The girls sing and dance, ”she sums up.
The classic lyrics that are sung at parties maintain the cosmology of nature that the Nahuatls internalized.
One of the songs that resonate those days is that of
Aztecatzitzin
(venerable Aztecs).
Between stanzas, she says:
Totetlazo tlatonaltzin macenemihacac.
In Spanish, something like this: "Like today on this sacred day, on this joyous festivity."
The observation in this stanza is found in the reference to the day.
“He talks about today, about this day.
But
emphasizes the importance of a particular day, which in this case is the feast.
It's not just any day, but it's 'the day', he says.
The entrance to the Altepepialcalli Regional Museum, in the Milpa Alta City Hall, on March 22. Aggi Garduño
A phone and many expectations in Milpa Alta
Some 50 kilometers from downtown Santa Ana, the coordinator of the Altepepialcalli Regional Museum, Marco Laubarraquia, reflects from his modest office.
“The kids of today, the people of today, are not as identified as when our grandparents instilled in us the situation of the language and customs,” he maintains.
Minutes later, the head of Attention to Original Peoples, Gabriel Sánchez, enters the door with a cell phone in hand.
He says that from the Headquarters they propose a program to revitalize the Nahuatl culture and language in Milpa Alta.
“[Language] is a part of all cultural development.
The rest refers to gastronomy, dance, music and uses, customs and traditions.
What community life implies”.
From his mouth, as from the rest of the interviewees, two words stand out: “community” and “identity”.
Sánchez proposes a fight against individualism, focused on defending the idea of community.

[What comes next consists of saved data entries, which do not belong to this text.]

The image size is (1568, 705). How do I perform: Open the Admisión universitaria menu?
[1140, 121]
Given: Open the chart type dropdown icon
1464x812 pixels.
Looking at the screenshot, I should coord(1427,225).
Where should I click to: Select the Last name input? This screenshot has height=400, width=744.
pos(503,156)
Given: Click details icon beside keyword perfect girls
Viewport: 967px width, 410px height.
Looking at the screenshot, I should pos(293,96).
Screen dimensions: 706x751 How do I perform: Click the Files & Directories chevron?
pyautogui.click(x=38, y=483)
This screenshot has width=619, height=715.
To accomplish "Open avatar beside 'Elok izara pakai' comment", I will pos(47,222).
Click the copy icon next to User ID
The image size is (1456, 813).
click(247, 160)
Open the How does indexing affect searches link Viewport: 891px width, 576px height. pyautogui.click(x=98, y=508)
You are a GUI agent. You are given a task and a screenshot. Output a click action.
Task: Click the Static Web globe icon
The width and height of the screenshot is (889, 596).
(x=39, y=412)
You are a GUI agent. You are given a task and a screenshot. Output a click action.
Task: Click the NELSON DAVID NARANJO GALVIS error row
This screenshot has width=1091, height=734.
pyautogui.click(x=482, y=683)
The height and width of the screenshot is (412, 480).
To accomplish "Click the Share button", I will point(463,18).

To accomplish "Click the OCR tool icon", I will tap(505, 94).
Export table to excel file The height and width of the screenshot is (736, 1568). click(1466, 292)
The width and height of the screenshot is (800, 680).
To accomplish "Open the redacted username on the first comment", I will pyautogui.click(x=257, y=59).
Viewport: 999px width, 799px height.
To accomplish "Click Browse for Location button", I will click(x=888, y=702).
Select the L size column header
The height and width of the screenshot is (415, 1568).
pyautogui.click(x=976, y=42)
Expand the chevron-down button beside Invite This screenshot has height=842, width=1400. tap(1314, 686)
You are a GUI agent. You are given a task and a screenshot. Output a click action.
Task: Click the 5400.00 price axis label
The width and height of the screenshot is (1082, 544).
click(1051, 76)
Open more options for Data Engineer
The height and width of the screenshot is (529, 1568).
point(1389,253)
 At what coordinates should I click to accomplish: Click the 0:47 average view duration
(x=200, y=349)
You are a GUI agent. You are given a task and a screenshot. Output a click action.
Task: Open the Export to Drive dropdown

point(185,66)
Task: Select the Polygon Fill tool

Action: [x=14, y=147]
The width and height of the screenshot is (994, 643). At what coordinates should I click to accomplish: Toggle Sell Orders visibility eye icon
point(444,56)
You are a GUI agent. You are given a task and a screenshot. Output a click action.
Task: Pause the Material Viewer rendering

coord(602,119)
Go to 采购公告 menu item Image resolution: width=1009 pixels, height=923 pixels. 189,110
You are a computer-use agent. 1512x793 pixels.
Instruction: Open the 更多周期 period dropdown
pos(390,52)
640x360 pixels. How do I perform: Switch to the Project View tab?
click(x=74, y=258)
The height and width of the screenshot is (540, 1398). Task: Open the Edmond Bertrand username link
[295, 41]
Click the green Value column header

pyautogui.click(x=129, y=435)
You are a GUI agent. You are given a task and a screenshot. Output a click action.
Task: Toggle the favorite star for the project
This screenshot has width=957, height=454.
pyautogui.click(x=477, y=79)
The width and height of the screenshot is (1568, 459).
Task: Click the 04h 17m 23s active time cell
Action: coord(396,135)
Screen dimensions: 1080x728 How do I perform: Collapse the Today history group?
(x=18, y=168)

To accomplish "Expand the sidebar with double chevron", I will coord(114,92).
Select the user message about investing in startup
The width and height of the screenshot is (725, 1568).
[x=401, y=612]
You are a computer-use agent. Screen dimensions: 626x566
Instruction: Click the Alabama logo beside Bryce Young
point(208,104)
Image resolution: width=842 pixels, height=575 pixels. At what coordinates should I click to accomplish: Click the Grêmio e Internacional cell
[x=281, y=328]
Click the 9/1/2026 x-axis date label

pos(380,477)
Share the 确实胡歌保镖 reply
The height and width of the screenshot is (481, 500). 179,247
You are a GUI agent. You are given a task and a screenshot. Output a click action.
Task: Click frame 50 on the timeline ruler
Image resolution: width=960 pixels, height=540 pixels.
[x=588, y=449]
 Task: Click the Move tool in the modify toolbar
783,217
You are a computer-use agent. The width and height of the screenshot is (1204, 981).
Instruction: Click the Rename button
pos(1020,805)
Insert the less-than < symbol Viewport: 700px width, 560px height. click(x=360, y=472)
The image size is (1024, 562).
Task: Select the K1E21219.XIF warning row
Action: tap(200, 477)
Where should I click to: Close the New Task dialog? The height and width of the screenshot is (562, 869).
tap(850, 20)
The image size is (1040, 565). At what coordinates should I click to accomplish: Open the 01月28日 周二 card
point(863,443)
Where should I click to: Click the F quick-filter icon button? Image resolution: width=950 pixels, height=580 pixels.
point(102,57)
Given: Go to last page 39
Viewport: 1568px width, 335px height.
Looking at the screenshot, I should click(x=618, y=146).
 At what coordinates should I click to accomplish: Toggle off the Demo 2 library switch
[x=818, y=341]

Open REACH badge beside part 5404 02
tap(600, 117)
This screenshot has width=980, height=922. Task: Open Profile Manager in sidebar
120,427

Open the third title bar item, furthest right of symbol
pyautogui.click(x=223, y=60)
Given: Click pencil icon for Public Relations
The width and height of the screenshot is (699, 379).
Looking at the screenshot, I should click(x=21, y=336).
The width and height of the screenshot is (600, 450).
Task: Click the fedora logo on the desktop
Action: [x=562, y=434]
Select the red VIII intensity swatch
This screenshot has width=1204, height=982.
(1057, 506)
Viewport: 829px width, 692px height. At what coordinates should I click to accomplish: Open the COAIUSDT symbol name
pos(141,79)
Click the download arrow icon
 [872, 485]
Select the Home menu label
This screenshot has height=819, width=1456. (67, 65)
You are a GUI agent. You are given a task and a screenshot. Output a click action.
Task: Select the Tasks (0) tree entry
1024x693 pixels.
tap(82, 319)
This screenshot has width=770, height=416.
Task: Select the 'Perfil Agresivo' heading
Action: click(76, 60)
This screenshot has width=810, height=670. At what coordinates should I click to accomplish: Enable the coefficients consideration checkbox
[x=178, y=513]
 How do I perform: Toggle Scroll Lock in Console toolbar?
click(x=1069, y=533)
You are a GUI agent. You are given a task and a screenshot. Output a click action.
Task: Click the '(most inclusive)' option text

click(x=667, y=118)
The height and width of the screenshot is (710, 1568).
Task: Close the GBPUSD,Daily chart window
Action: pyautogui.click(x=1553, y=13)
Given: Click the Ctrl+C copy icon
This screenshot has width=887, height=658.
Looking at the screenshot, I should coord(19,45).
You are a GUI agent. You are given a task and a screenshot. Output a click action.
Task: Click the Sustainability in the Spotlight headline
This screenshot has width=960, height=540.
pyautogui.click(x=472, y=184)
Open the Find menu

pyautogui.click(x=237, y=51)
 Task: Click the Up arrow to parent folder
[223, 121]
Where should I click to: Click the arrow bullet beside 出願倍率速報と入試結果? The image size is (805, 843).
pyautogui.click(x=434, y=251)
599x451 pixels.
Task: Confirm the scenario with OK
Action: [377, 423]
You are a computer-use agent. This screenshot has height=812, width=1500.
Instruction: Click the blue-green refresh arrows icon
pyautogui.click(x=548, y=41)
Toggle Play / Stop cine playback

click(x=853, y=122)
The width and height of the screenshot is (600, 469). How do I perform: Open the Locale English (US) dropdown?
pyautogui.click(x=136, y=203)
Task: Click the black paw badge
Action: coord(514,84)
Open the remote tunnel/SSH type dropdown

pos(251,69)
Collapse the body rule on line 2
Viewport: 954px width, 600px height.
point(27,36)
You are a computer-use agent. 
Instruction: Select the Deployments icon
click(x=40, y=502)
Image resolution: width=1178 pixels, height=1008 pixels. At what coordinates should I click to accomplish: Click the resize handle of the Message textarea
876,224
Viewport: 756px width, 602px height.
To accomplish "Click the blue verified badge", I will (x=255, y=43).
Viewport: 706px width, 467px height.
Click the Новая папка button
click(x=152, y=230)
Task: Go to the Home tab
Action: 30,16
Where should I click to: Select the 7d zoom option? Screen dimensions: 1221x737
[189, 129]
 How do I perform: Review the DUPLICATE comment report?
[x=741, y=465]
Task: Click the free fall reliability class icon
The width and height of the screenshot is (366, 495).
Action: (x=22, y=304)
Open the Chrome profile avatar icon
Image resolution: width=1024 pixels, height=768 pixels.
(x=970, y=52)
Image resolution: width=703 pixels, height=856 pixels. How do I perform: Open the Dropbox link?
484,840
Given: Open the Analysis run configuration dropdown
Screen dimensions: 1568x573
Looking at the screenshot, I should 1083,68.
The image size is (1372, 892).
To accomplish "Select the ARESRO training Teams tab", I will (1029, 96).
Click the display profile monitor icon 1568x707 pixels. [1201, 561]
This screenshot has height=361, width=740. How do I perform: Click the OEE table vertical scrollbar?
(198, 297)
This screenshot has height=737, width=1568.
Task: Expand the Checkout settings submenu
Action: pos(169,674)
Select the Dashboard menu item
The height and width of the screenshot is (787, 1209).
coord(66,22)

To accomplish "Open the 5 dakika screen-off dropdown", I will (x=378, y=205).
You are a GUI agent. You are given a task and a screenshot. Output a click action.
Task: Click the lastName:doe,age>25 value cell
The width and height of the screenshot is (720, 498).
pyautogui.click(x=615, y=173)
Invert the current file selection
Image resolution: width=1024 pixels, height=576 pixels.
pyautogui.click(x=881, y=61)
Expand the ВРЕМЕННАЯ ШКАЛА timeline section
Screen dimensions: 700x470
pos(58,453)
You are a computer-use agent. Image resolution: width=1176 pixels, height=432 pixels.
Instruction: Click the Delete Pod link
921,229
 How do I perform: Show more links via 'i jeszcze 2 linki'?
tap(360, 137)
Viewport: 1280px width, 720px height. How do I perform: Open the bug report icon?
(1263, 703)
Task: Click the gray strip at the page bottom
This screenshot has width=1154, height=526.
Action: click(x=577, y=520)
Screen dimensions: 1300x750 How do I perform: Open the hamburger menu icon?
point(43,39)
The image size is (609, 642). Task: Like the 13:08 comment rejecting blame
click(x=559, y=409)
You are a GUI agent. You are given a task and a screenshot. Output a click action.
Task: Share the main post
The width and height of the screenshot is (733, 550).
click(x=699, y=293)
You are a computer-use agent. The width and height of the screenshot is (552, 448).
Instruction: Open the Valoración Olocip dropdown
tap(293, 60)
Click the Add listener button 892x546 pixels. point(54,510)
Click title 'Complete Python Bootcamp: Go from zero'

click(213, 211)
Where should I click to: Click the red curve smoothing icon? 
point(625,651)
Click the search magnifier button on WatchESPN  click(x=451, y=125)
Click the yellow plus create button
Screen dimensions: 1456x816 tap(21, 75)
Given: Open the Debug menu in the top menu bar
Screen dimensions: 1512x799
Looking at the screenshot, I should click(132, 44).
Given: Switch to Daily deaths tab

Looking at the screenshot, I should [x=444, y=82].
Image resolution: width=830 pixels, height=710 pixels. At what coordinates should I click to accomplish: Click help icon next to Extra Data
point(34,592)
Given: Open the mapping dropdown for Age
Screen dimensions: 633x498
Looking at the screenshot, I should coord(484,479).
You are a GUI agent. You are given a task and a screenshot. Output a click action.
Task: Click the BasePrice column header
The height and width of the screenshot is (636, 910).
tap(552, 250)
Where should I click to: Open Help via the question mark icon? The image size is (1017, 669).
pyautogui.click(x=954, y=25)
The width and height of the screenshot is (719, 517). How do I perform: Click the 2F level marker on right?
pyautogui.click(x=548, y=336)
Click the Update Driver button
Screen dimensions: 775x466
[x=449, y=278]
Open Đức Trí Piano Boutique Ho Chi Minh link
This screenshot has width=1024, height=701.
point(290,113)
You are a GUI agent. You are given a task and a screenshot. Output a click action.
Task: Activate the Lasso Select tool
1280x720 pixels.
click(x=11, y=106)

He raises his arm and shows the phone.
“You can use technology to lock yourself in the roll of individualism, inside a phone;
Or you can use it as a tool to grow, to be able to propose social, cultural, political, environmental and economic models”.
A second later, she adds: "The process of revitalizing language and culture involves the use of new technologies."
For a few weeks now, the department where she works has been trying to launch an app to learn the language.
It is still in process.
In the small artistic studio in Santa Ana, José Ortiz continues to explain the meaning of his works.
He talks about deities, the maguey plant —the agave, with great symbolism for him— and the forces of nature.
He does it in Nahuatl.
Every time he finishes a sentence, Alejandro translates it into Spanish: “Here is the invitation, if you have any questions…”.
The teacher firmly believes that a disappearance of the language would not end the close cultural relationship of activities such as planting.
He has had a glass of natural pulque before entering the studio, and when he leaves it, he talks to the visitors: “Will they come back later?
It may not be there, I'm going to the field”.